Dans un long compte-rendu sur son blog, Khamshajiny —"Kamzy"— Gunaratnam raconte ses efforts désespérés avec ses camarades pour se cacher, éviter le tueur, fuir à tout prix, à travers les rochers, les ronces et les balles. "Nous courions, nous courions. Le pire, c’est quand on a su que celui qui tirait était habillé en policier. A qui devions nous faire confiance ? Si jamais on appelle la police, c’est ce type qui va venir à notre secours ?", souligne la jeune femme de 23 ans. "Mais on a tout de même appelé la police ! Mais ils ont mis un temps fou", se souvient-elle.

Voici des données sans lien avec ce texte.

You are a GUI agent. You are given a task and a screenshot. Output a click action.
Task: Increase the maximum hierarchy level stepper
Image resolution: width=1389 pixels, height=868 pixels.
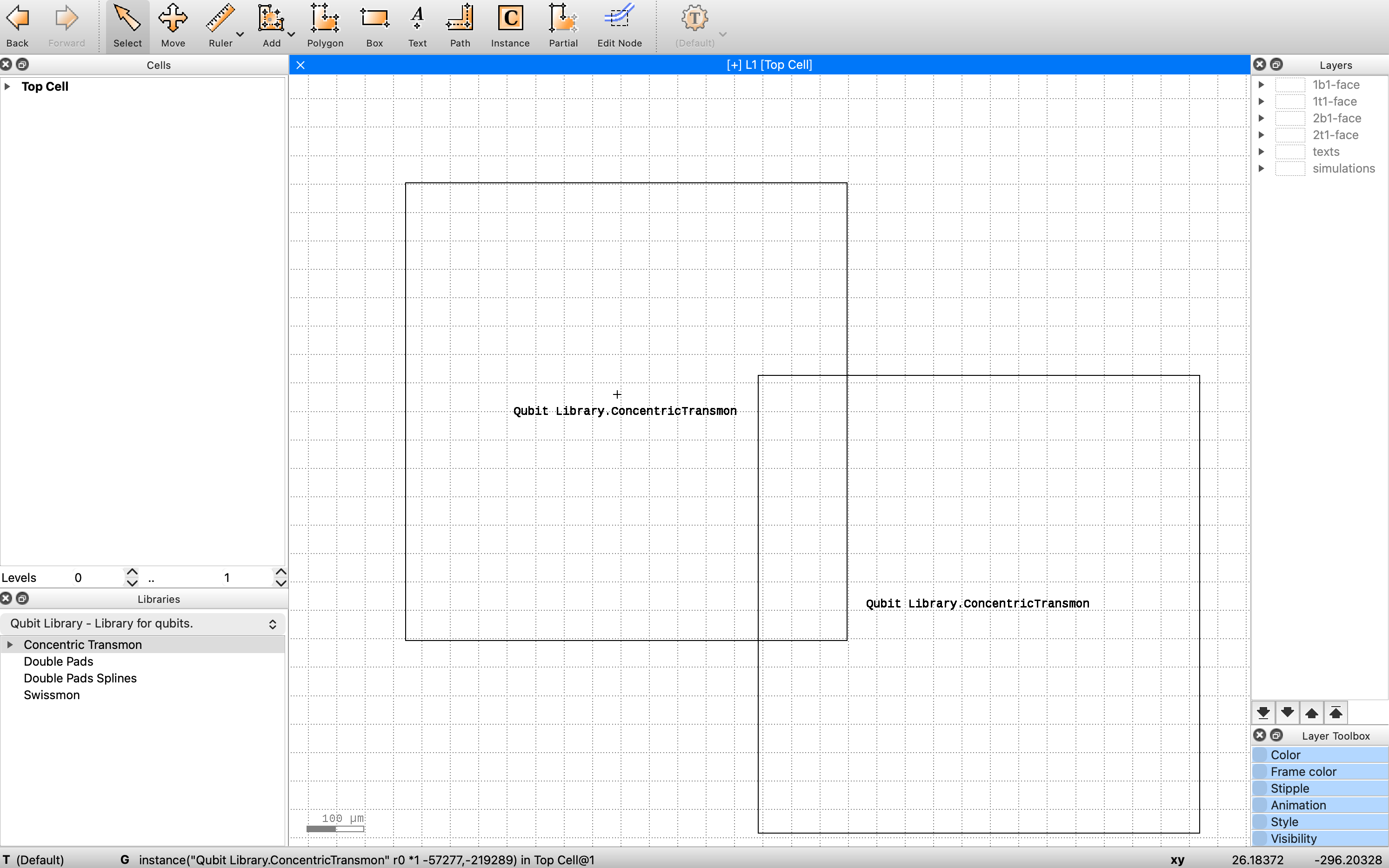point(280,572)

Ce n’est que peu après 19 heures qu’un commando de la police norvégienne, venu en hélicoptère, arrive enfin à mettre la main sur le suspect. Kamzy avec son ami Matti parvient à nager vers la rive d’en face, distante de plus de 700 mètres, malgré les tirs sur les fuyards. Un bateau les récupère et les place en sécurité. "Je n’arrive pas à verser une seule larme", s’émeut Kamzy. Je ne peux pas y croire : aujourd’hui (vendredi) j’ai failli être tuée. Pourchassée et tuée".